Oxalobacter formigenes is an anaerobic gut commensal bacterium that uses oxalate as its sole energy source. Because higher free gut luminal oxalate may lead to enhanced oxalate absorption and stone disease, lack of Oxalobacter colonization in calcium oxalate stone formers has been linked as a potential etiology of hyperoxaluria [14]. In 2005, patients with fat malabsorption, hyperoxaluria, and calcium oxalate stones caused by a variety of GI diseases, including six patients RYGB patients, were given the probiotic “Oxadrop®” (Lactobacillus acidophilus and brevis, Streptococcus, and Bifidobacterium) [15]. Over a period of 3 months, mean urinary oxalate levels decreased by 20% in these patients with fairly resistant hyperoxaluria [15]. This trial was followed by several encouraging case series in primary hyperoxaluria (PH) patients, a rare genetic disease characterized by abnormally high hepatic oxalate synthesis and high urinary oxalate excretion. These series showed reductions in urinary oxalate excretion in PH patients administered with viable Oxalobacter cells [16]. However, a recent multicenter randomized trial of orally administered O. formigenes in PH patients showed no difference in urinary oxalate levels between the treatment and control group [17]. Due to these discrepancies, Canales et al. evaluated the efficacy of orally administered O. formigenes in a rat model of RYGB surgery and found that urinary oxalate fell more than 70% over an 8-week bacterial gavage course [9]. Although more clinical trials are needed in this population, it seems reasonable to suggest that RYGB-stone formers try probiotics in the form of yogurt if they experience hyperoxaluria, as yogurt contains calcium (an oxalate binder) as well as forms of probiotics that may have beneficial effects on gut oxalate handling.

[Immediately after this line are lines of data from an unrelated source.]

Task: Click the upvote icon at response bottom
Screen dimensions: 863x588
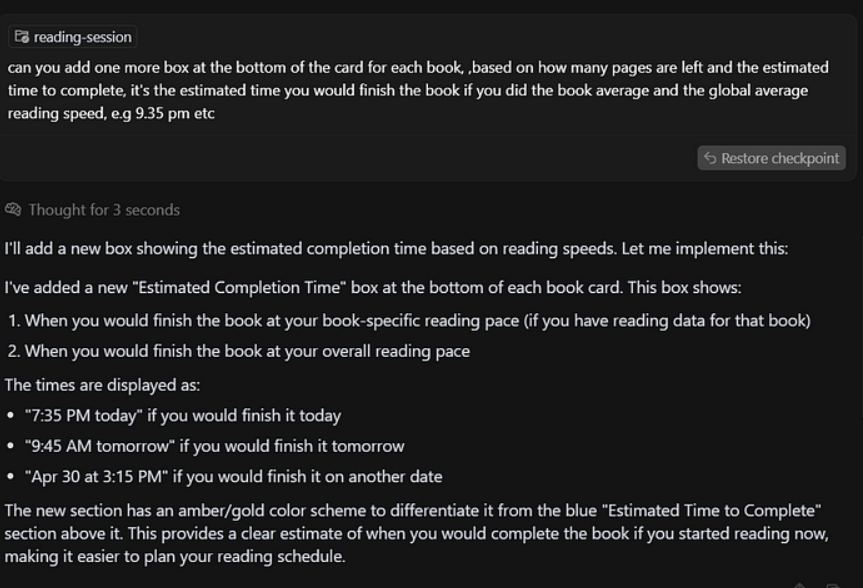Action: click(x=800, y=585)
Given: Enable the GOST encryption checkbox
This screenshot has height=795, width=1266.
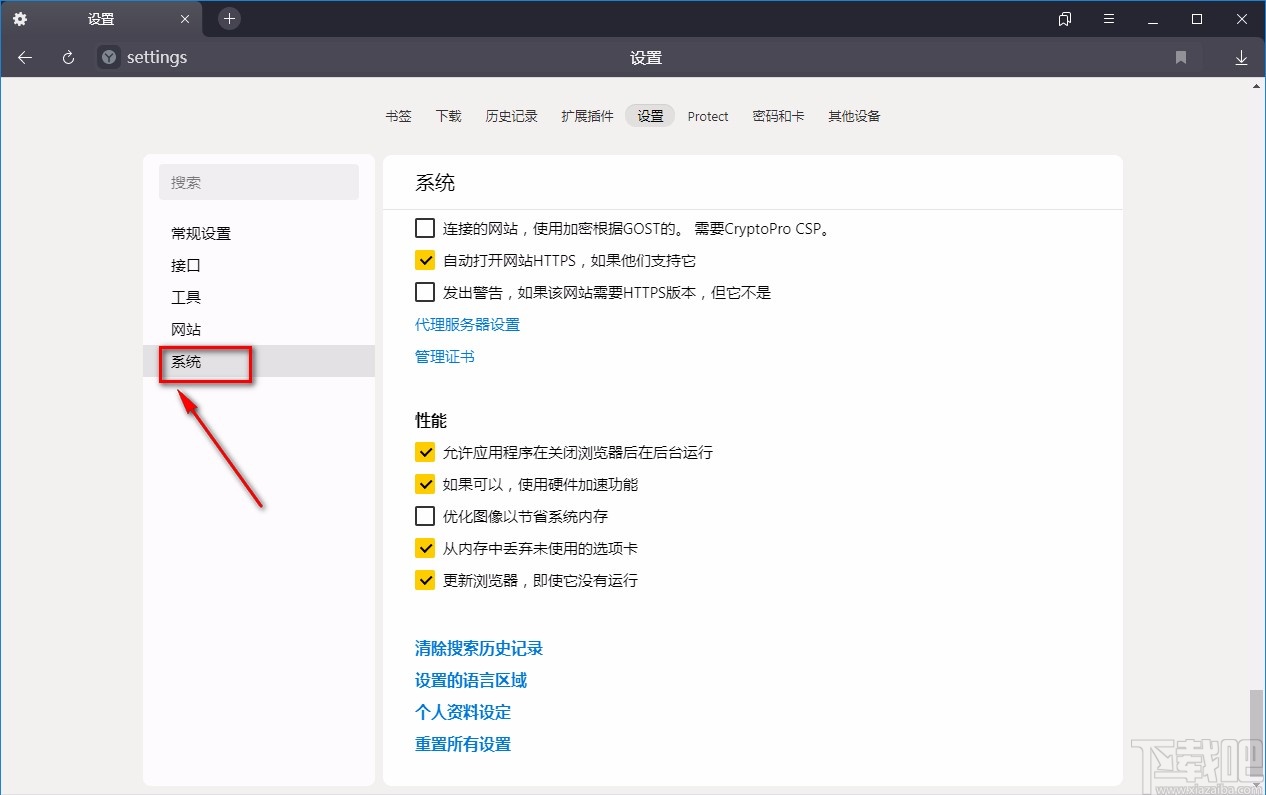Looking at the screenshot, I should point(424,227).
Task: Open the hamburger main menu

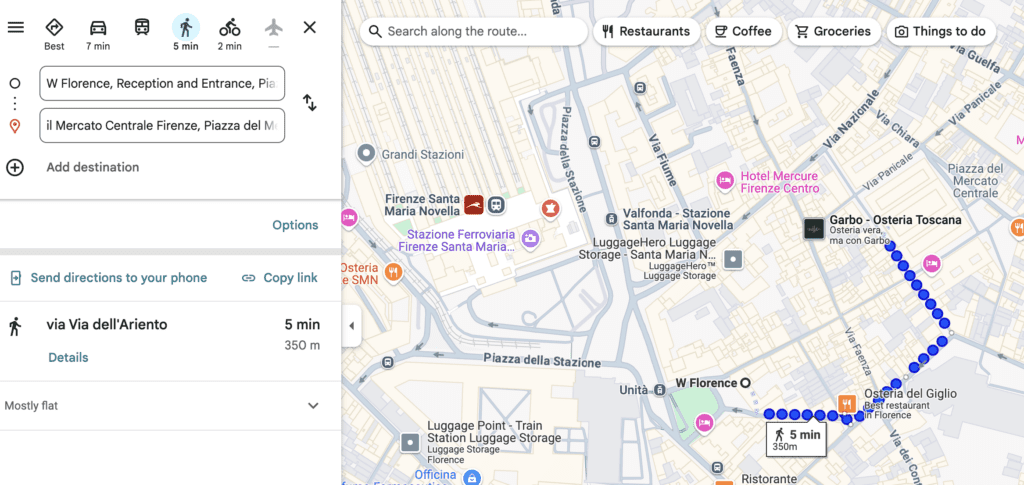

Pyridoxal L-phosphate (PLP ) , the metabolically active form of vitamin B6, is an important cofactor for the transamination reaction of glyoxylate to glycine. In the setting of vitamin B6 deficiency, the pathway is shunted from glycine production to that of oxalate, resulting in excessive urinary oxalate [18]. Vitamin B6 is water soluble and is not typically deficient in the American diet. However, a retrospective series of over 400 gastric bypass patients demonstrated that almost 20% of these patients were vitamin B6 deficient at 1 and 2 years postsurgery [19]. Although these patients did not have corresponding urine oxalate levels to determine causality, it seems reasonable to presume that B6 deficiency could lead to increased liver oxalogenesis, hyperoxaluria , and calcium oxalate stone disease (Fig. 15.1). More studies are needed in this area, especially because a retrospective study of empiric vitamin B6 supplementation in addition to dietary counseling in patients with idiopathic hyperoxaluria noted an approximately 30% decrease in urine oxalate on follow-up 24-h urine studies [20]. Lastly, due to light sensitivity, serum PLP can be difficult to measure accurately, and many clinical labs do not offer this as quantitative study. Because of this, many practitioners offer low-dose supplementation in lieu of measuring PLP levels. Vitamin B6 can cause neurotoxicity at high levels, so a reasonable supplement regimen is around 50 mg daily for 6 months with discontinuation of the supplement after that time period (Table 15.2).